Espanta-me o seguidismo canino dos políticos lisboeiros. “Espanha, Espanha, Espanha!”, e foi no que deu: deixamos de nos concentrar naquilo que realmente interessa para o desenvolvimento do nosso país para ir atrás de um miragem salvífica. A Irlanda é uma ilha (território cercado de água por todos os lados) tem poucas autoestradas e não tem TGV, e eu, que conheço bem ambos os países, preferia viver (sem comparação) na Irlanda do que em Espanha.

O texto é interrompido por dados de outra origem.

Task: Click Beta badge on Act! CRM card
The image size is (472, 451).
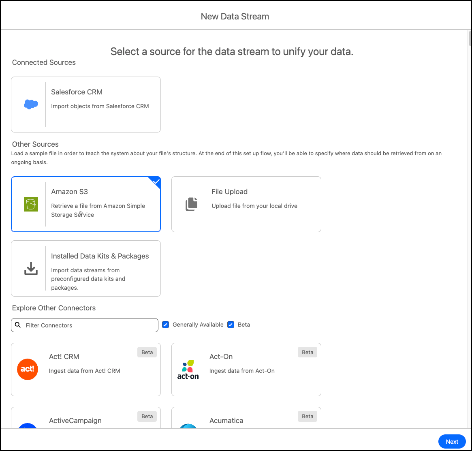Action: click(x=147, y=352)
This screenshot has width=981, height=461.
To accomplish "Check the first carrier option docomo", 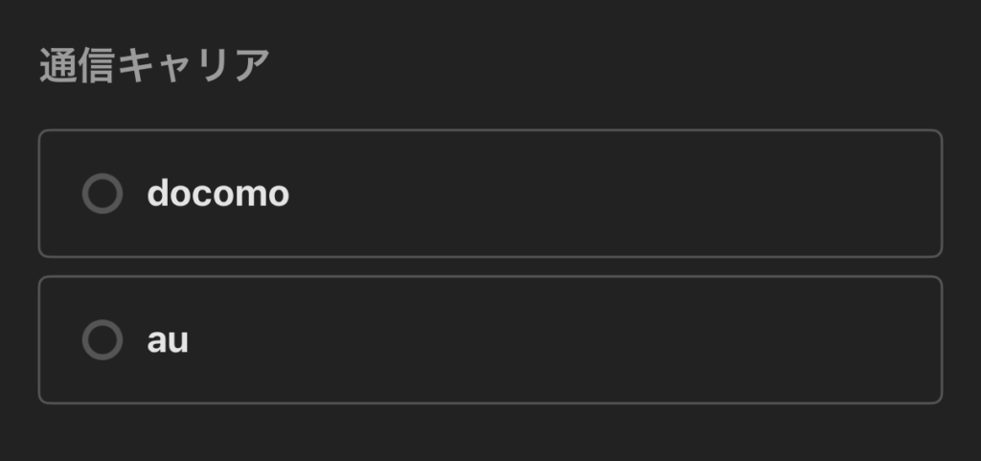I will coord(103,194).
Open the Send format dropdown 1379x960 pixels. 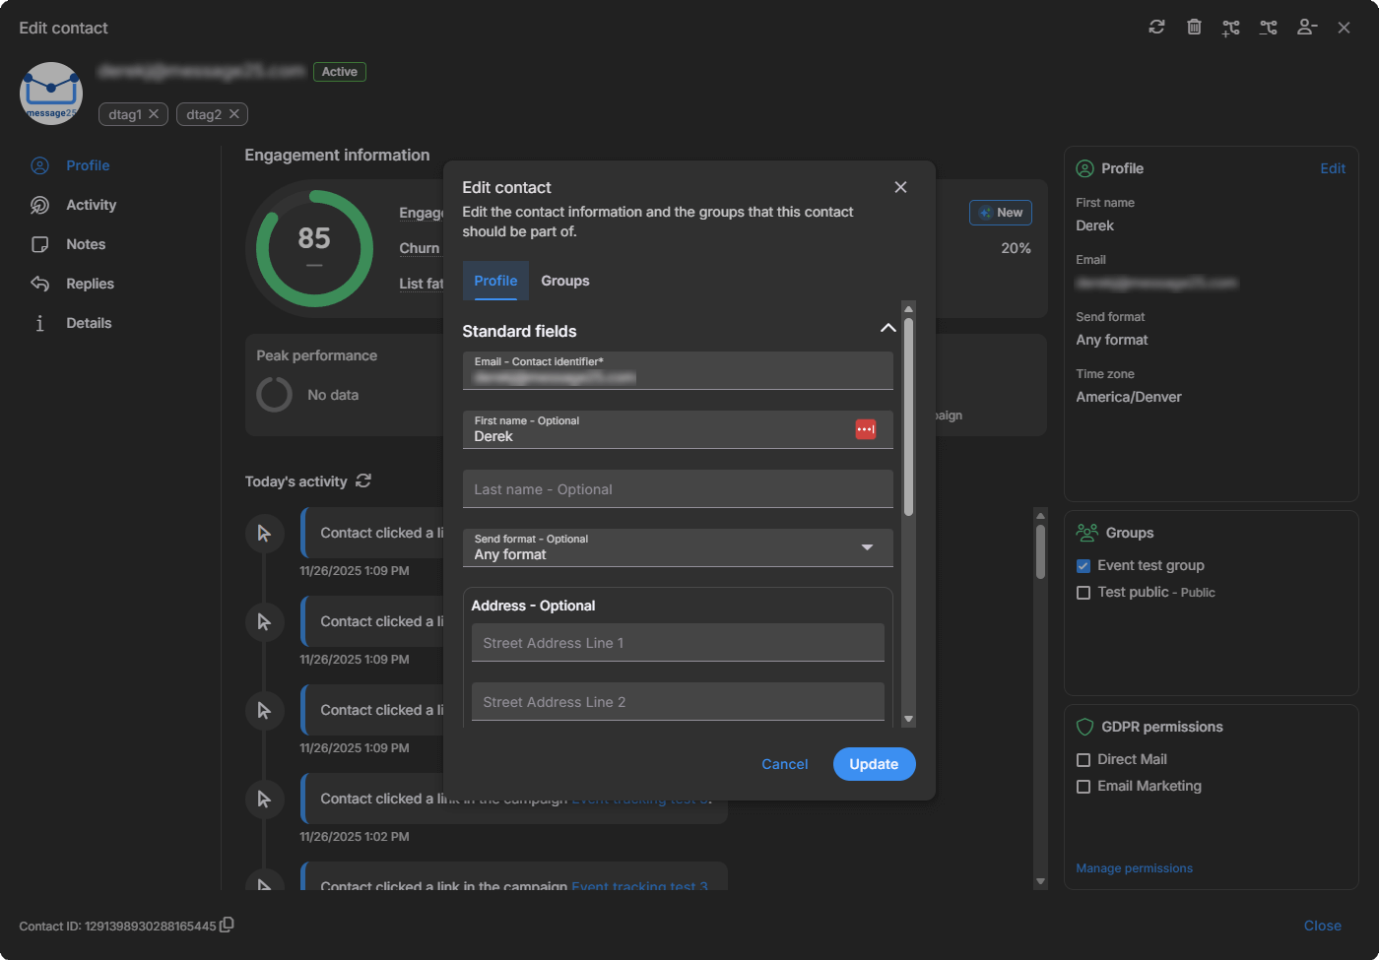(x=867, y=547)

A nossa política em relação a Espanha não pode ser diferente daquela que aconteceu desde 1143: nem de bem, nem de mal; antes pelo contrário. Desde que nos deixem passar os camiões com as nossas exportações, está tudo bem com Espanha — mas isso não justifica que tenhamos desmantelado a nossa marinha mercante.
A decisão espanhola de “mudar de agulha” está também relacionada com o novo aeroporto de Alcochete; a combinação Alcochete / TGV estava já a incomodar Madrid. Porém, é tão legítimo que Espanha “mude de agulha” em algumas matérias do seu interesse, como é legítimo que Portugal não se preocupe minimamente com a política interna espanhola e com as suas guerras intestinas.